Aku kenal beliau sudah cukup lama. Menjadi partner kerja selama belasan tahun dalam suka dan duka. Banyak canda dan tawanya kalau ketemu dia. Nggak ada pernah serius omongannya. Pokoknya ada saja yang membuat tertawa. Terlepas banyak cerita orang tentang dia yang begini begitu, tetapi secara pribadi aku tidak ada masalah dengan beliaunya. Bagiku beliau adalah kawan yang baik. Bisa diajak bekerjasama dan tidak segan memberikan bantuan jika dibutuhkan.
Ketemu terakhir saat itu dia terlihat kurus. Jauh dari perawakannya yang dahulu gempal dan penuh semangat. Aku tidak menanyakan secara langsung apakah beliau sakit atau tidak. Tidak etis menurutku. Tapi dalam hati aku meyakini kalau dia sepertinya sedang sakit. Hanya saja karena dia seolah tidak seperti orang sakit, akhirnya aku berusaha untuk bersikap seperti biasa saja. Kami hanya bercanda-canda, bernostalgia nostalgia, mengingat semua kegilaan yang pernah ada. Saat itu Pak Naga kebanyakan hanya tersenyum-senyum saja. Tidak terlalu banyak bicara seperti biasanya. Hanya menjawab kalau ditanya. Sisanya hanya mengiyakan apa kata orang sambil menikmati secangkir kopinya kala itu.

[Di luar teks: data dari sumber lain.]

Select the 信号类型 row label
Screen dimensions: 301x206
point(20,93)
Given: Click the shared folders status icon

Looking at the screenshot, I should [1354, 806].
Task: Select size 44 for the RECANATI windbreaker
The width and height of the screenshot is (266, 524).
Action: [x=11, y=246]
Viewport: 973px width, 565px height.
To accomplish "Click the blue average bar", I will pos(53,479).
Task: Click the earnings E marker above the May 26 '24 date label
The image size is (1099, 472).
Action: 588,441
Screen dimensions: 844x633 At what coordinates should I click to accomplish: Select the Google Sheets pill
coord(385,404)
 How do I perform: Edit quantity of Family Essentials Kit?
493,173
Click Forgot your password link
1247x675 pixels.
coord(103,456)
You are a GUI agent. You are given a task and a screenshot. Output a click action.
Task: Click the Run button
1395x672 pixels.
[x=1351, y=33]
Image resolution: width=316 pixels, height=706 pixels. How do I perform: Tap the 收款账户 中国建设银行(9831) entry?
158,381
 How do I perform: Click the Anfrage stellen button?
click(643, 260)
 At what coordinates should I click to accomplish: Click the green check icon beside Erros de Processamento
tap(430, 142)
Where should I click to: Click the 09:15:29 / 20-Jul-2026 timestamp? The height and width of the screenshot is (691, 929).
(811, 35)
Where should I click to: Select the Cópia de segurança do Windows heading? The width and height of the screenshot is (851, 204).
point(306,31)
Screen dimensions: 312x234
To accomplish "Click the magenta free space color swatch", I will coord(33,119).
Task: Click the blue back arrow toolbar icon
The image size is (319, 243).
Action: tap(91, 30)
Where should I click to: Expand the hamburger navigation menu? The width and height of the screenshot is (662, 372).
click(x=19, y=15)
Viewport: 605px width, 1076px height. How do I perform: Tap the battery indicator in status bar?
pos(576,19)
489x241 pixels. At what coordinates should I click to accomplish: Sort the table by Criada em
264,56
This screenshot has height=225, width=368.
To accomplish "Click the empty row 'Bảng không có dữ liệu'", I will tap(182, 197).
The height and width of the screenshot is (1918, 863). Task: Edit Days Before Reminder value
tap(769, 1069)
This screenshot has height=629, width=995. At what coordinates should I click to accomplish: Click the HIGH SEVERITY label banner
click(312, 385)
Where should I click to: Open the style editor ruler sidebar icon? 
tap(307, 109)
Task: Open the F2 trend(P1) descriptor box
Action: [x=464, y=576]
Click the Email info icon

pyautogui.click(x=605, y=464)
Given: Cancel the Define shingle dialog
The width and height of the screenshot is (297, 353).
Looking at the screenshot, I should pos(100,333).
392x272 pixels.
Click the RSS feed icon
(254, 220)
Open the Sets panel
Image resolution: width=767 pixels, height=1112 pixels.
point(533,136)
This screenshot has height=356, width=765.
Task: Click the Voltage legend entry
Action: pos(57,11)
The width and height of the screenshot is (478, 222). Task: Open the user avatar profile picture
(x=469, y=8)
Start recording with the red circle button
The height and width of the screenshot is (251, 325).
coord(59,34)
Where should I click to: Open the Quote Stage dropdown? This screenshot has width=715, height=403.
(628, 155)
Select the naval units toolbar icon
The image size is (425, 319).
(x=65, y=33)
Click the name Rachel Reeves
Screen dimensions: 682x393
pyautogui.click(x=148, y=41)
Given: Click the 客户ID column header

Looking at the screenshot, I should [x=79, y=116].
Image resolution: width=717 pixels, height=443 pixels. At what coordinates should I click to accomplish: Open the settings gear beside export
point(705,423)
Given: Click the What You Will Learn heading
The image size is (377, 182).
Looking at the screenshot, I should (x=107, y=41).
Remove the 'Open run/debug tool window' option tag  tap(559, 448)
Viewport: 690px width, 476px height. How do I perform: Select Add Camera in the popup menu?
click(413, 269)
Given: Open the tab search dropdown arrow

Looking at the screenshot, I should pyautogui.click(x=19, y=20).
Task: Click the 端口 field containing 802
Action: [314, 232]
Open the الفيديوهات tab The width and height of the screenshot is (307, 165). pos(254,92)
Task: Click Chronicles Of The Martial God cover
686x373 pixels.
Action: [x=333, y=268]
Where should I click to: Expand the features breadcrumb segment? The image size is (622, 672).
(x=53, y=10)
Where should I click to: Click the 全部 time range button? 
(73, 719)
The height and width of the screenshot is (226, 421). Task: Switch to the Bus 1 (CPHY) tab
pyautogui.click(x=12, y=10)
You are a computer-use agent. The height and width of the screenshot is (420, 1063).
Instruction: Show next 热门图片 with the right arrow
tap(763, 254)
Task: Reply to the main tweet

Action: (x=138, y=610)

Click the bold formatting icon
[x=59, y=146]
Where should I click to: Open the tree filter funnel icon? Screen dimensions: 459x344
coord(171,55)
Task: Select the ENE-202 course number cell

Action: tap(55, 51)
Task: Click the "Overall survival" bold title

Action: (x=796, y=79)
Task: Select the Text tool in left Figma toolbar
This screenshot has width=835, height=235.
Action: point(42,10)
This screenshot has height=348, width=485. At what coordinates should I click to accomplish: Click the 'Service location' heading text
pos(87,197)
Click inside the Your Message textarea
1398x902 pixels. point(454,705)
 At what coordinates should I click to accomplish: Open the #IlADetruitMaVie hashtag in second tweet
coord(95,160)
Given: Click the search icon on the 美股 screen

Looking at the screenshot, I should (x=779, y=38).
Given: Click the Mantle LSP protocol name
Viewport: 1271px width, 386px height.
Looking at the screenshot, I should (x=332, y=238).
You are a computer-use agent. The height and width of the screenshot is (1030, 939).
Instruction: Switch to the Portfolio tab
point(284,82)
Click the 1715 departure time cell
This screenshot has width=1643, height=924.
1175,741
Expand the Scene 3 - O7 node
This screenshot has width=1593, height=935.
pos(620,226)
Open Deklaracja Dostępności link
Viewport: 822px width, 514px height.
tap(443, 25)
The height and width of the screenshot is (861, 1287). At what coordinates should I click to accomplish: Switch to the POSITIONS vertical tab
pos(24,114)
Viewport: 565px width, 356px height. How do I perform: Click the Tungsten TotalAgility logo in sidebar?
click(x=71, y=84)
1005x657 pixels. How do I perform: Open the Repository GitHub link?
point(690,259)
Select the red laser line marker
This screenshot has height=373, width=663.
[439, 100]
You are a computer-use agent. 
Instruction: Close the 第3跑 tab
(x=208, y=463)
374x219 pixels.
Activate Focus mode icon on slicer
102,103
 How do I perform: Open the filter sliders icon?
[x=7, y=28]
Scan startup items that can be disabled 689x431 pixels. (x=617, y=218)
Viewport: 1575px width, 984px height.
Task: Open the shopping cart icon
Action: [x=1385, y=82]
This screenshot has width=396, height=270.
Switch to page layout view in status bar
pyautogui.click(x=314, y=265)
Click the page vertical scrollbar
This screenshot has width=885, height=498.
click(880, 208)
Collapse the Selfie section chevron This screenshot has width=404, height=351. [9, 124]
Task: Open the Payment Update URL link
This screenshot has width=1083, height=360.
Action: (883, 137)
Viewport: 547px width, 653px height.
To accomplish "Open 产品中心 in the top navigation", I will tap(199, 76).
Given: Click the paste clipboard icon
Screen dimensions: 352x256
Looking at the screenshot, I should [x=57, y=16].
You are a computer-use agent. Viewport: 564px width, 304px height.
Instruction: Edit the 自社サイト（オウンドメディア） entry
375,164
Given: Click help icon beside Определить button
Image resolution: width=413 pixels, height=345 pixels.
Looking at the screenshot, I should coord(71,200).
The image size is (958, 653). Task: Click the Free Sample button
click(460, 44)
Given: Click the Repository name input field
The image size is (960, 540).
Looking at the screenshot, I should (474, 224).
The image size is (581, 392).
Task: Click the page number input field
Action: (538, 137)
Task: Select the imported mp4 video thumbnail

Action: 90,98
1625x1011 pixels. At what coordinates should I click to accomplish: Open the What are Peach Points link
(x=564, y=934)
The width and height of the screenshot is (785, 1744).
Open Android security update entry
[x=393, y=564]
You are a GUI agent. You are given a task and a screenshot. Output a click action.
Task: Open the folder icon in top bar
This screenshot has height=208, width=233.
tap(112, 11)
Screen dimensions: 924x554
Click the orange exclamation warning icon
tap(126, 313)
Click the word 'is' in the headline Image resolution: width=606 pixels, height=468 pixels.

Selamat jalan, Pak Naga. Usai sudah sakit yang kau derita. Selamat merayakan lebaran di keabadian. Perlahan tapi pasti kami juga akan pergi ke sana. Entah apakah di sana kita masih bisa tertawa-tawa atau tidak, aku juga tidak tahu. Yang jelas hari ini, kami semua mendoakanmu.